Taksim Camii Açılırken Hissettiklerim

Sene 1992 veya 1993. 
Uzunköprü’de Bölük komutanıyım. 
Yaz dönemi yâni tayinlerin ve izinlerin yoğun olduğu dönem. 
Tabur Komutanımız tayini çıktığı için birlikten ayrılmıştı. 
Yeni atanmış olan da yurt dışında olduğundan henüz katılmamıştı. 

Ben de en kıdemli Bölük komutanı olarak Tabur komutanlığına vekâlet ediyorum.
2.Kolordu Komutanı, MİT Müsteşarlığından yeni atanan Teoman Koman idi. 
Emir ve komutayı teslim alır almaz, birlikleri tanıma maksadıyla denetlemeler yapıyordu. 
Hudut birlikleri olmamız dolayısıyla ilk denetlemesini de Uzunköprü garnizonuna yapmıştı. 
Birlik Komutanlığına vekâlet etmem dolayısıyla ben de Komutanın denetlemesine eşlik ediyorum.
Diğer Tabur komutanları ile beraber kışlanın kolaylık tesislerini Teoman Koman’a gezdiriyoruz. 
Tam mutfağı denetlerken mutfağın 500 metre uzağında bulunan şadırvanı, minaresi olan kışla camisinden ikindi ezanı okunmaya başladı.
Teoman Koman büyük bir hayretle ezana kulak verdi. 
Mutfaktaki denetlemesini orada keserek:
-Bu ne ya! 
Burası Tekke mi yoksa Kışla mı!” diye sinirlenerek câmiye doğru hızla gitmeye başladı.

Tabi arkasından biz de gitmek zorunda kaldık. 
Câmiye vardı, doğrudan kendisi kapıyı açarak ve botlarını dahi çıkarmadan câmiden içeri girdi.
-Kışlalardaki câmi ve mescitlerde ezan okunmayacak... 
Mesai saatlerinde câmiler kilitli olacak...’ şeklinde emirler verdi ve câmiden çıkarak tekrar mutfak denetlemesine devam etti.

Bu denetlemeden sonra kışla câmileri bir bir kapatıldı ve ezanlar susturuldu.

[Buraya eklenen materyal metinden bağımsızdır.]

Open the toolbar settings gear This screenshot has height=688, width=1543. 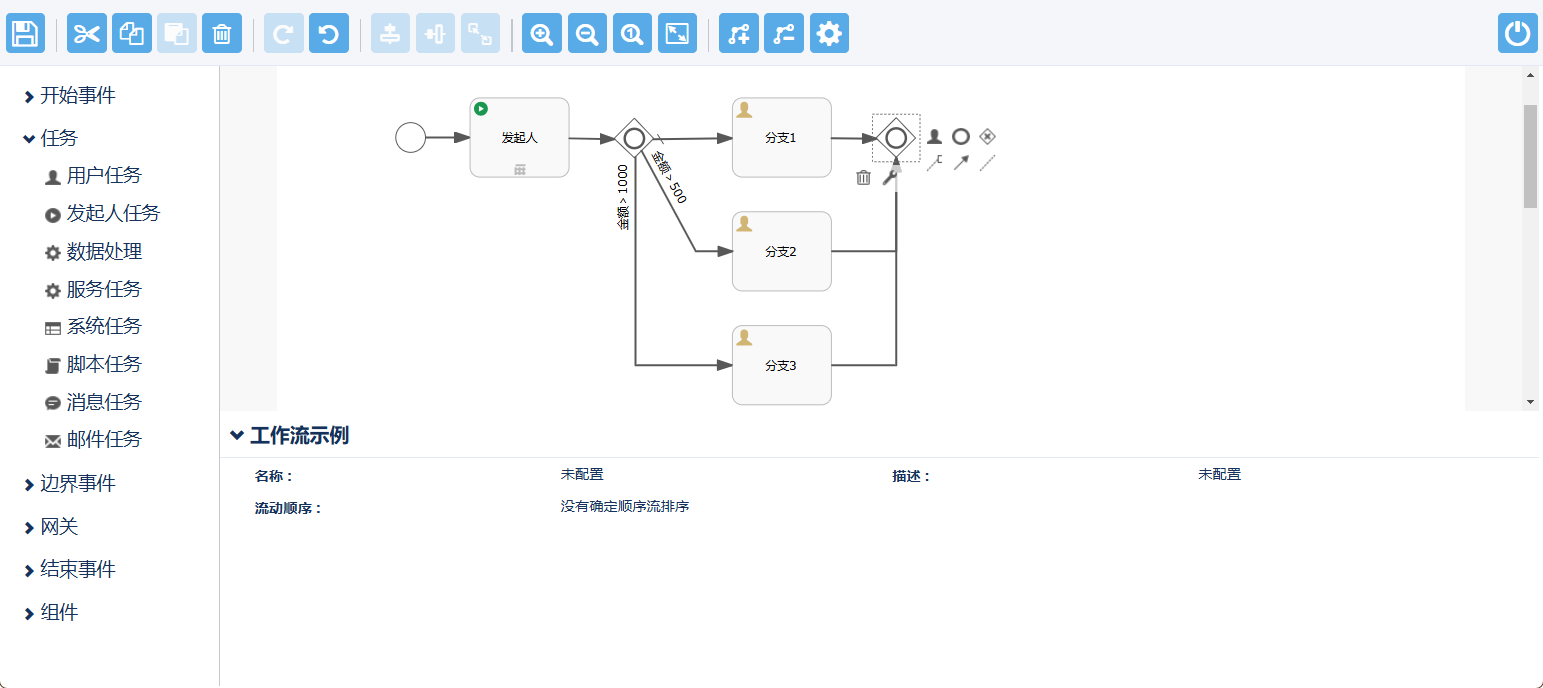829,34
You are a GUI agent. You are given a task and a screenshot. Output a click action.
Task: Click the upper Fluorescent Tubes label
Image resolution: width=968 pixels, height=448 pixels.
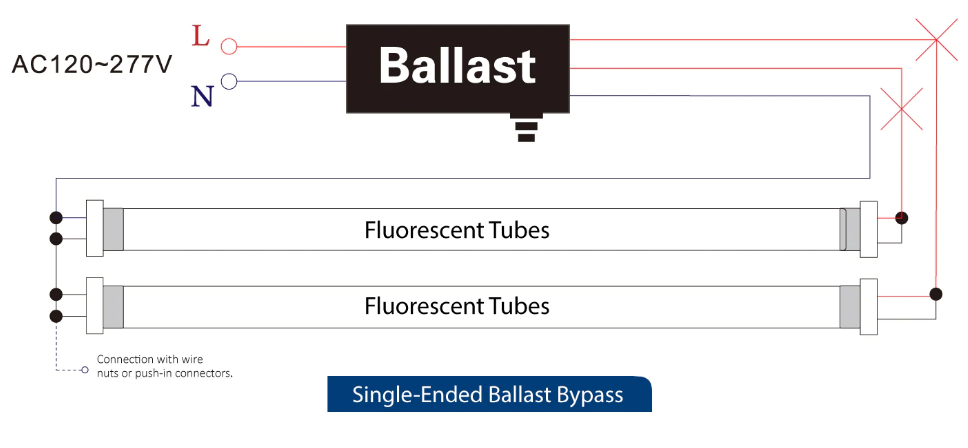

28 Şubat döneminde banka yönetim kurullarına girerek hortumlanmasına yardımcı olan darbeci generallerden sadece bir tanesi olan ve Türkiye’nin en önemli kurumlarından MİT'in yıllarca başkanlığını yapan Koman'ın; 

İstilacı bir subay edasında botlarıyla câmiye girişi...
ezan ve câmilere karşı bakışı...
yıllarca içimizi sızlatmıştı. 

Topçu Kışla Câmii'nin yerine inşaa edilen Taksim Câmii'nin açılışını izlerken içimde kördüğüm olmuş acıların buruk etkisiyle nereden nerelere geldiğimizi düşündüm ve bizleri bugünleri görmeye şahit kılan Rabbime Şükrettim.Allah'a Hamdolsun.

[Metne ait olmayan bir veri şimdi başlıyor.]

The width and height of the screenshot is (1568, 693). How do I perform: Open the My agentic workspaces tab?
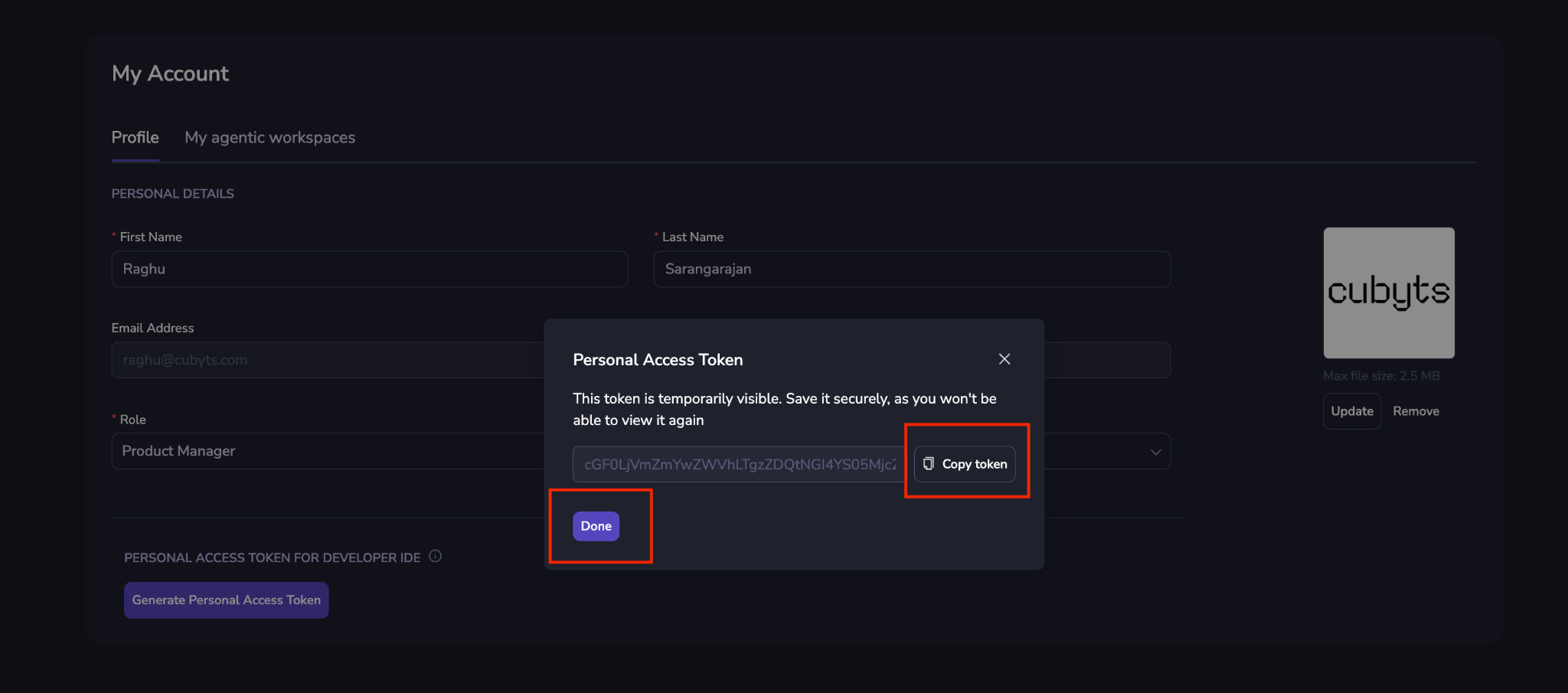coord(270,138)
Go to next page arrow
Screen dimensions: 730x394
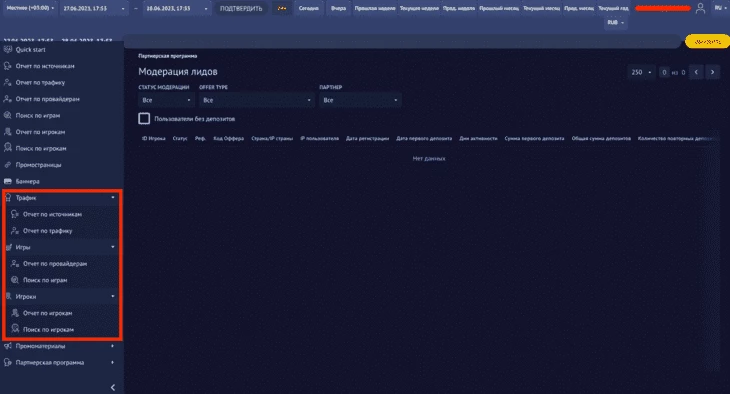click(x=712, y=72)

Emeği geçenlerden Allah razı olsun.
Câmilerimizdeki ezanların bir daha ebediyyen susmaması temennisiyle
Milli marşımızdaki ifadelere gelin birlikte amin diyelim:

"Ruhumun senden, İlâhî, şudur ancak emeli:
Değmesin ma’bedimin göğsüne nâ-mahrem eli!
Bu ezanlar-ki şehâdetleri dînin temeli
Ebedî yurdumun üstünde benim inlemeli."